### Extracted entries ###

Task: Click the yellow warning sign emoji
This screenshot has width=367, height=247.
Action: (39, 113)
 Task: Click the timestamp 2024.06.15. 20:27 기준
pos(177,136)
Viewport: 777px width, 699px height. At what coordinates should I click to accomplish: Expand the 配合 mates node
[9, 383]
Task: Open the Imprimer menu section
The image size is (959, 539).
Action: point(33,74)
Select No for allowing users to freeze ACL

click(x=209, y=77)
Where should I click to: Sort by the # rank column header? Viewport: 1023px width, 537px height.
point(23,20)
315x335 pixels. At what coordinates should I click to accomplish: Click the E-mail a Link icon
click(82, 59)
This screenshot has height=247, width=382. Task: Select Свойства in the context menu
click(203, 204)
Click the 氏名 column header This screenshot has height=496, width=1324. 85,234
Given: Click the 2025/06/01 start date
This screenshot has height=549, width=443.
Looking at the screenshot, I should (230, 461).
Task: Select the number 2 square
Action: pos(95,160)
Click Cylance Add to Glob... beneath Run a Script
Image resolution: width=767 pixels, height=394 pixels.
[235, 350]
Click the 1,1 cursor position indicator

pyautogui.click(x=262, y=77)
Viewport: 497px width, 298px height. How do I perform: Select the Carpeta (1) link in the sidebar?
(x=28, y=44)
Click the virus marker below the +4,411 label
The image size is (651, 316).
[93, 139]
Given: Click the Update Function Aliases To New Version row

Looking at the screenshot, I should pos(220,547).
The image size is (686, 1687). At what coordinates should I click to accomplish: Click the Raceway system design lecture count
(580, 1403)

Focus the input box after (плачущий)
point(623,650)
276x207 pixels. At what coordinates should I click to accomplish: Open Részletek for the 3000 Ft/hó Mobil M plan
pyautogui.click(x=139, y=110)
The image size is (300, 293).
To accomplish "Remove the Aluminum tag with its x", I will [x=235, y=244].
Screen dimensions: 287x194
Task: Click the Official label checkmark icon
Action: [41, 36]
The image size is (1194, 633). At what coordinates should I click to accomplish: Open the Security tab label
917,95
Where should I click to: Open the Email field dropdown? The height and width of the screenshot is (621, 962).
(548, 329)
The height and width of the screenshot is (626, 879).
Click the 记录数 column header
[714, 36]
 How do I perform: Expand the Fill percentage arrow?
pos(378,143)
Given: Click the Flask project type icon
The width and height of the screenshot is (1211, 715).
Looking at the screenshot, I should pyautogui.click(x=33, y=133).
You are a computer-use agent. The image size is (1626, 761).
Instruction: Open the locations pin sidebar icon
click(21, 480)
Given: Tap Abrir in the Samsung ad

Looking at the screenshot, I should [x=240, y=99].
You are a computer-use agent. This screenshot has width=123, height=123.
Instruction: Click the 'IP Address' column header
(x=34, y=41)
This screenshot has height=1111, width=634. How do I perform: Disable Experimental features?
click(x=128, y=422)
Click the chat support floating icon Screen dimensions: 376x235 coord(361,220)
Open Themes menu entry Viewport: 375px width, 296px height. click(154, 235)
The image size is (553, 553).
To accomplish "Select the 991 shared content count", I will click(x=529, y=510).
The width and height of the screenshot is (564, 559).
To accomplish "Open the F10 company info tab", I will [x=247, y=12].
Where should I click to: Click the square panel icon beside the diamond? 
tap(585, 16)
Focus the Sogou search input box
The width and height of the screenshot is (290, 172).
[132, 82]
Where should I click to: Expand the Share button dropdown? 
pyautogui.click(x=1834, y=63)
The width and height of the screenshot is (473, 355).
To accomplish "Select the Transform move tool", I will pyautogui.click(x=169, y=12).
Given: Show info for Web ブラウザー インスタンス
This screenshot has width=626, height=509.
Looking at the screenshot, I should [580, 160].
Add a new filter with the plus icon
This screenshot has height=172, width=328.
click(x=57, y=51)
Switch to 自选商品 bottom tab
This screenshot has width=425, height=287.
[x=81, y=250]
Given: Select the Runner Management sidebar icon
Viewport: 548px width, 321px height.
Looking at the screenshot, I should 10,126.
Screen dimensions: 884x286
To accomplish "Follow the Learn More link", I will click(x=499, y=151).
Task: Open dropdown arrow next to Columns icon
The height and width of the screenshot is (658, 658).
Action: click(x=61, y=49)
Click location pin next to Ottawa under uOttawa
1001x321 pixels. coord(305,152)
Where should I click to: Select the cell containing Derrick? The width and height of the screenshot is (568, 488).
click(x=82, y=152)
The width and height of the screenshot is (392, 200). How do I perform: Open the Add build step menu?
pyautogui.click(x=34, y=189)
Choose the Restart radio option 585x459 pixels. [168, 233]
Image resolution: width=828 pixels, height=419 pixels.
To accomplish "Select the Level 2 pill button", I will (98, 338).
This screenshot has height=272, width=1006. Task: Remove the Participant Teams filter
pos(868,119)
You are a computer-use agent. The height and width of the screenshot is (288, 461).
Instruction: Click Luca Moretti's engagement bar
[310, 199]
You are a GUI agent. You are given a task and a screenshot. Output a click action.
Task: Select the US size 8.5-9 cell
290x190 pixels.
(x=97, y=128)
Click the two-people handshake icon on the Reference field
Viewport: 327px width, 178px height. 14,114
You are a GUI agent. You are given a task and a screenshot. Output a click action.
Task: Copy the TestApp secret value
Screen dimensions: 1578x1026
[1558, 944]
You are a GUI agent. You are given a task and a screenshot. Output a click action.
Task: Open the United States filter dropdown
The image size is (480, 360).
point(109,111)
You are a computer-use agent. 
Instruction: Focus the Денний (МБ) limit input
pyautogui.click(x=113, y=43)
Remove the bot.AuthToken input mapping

###

- [Instructions for the task]
Repeat only the lines from the one holding "Where should I click to: Select" through the last line of the data.

- [Solution to this exercise]
Where should I click to: Select the cell containing Derrick? The width and height of the screenshot is (568, 488).
click(x=82, y=152)
The width and height of the screenshot is (392, 200). How do I perform: Open the Add build step menu?
pyautogui.click(x=34, y=189)
Choose the Restart radio option 585x459 pixels. [168, 233]
Image resolution: width=828 pixels, height=419 pixels.
To accomplish "Select the Level 2 pill button", I will (98, 338).
This screenshot has height=272, width=1006. Task: Remove the Participant Teams filter
pos(868,119)
You are a computer-use agent. The height and width of the screenshot is (288, 461).
Instruction: Click Luca Moretti's engagement bar
[310, 199]
You are a GUI agent. You are given a task and a screenshot. Output a click action.
Task: Select the US size 8.5-9 cell
290x190 pixels.
(x=97, y=128)
Click the two-people handshake icon on the Reference field
Viewport: 327px width, 178px height. 14,114
You are a GUI agent. You are given a task and a screenshot. Output a click action.
Task: Copy the TestApp secret value
Screen dimensions: 1578x1026
[1558, 944]
You are a GUI agent. You are given a task and a screenshot. Output a click action.
Task: Open the United States filter dropdown
The image size is (480, 360).
point(109,111)
You are a computer-use agent. 
Instruction: Focus the Денний (МБ) limit input
pyautogui.click(x=113, y=43)
Remove the bot.AuthToken input mapping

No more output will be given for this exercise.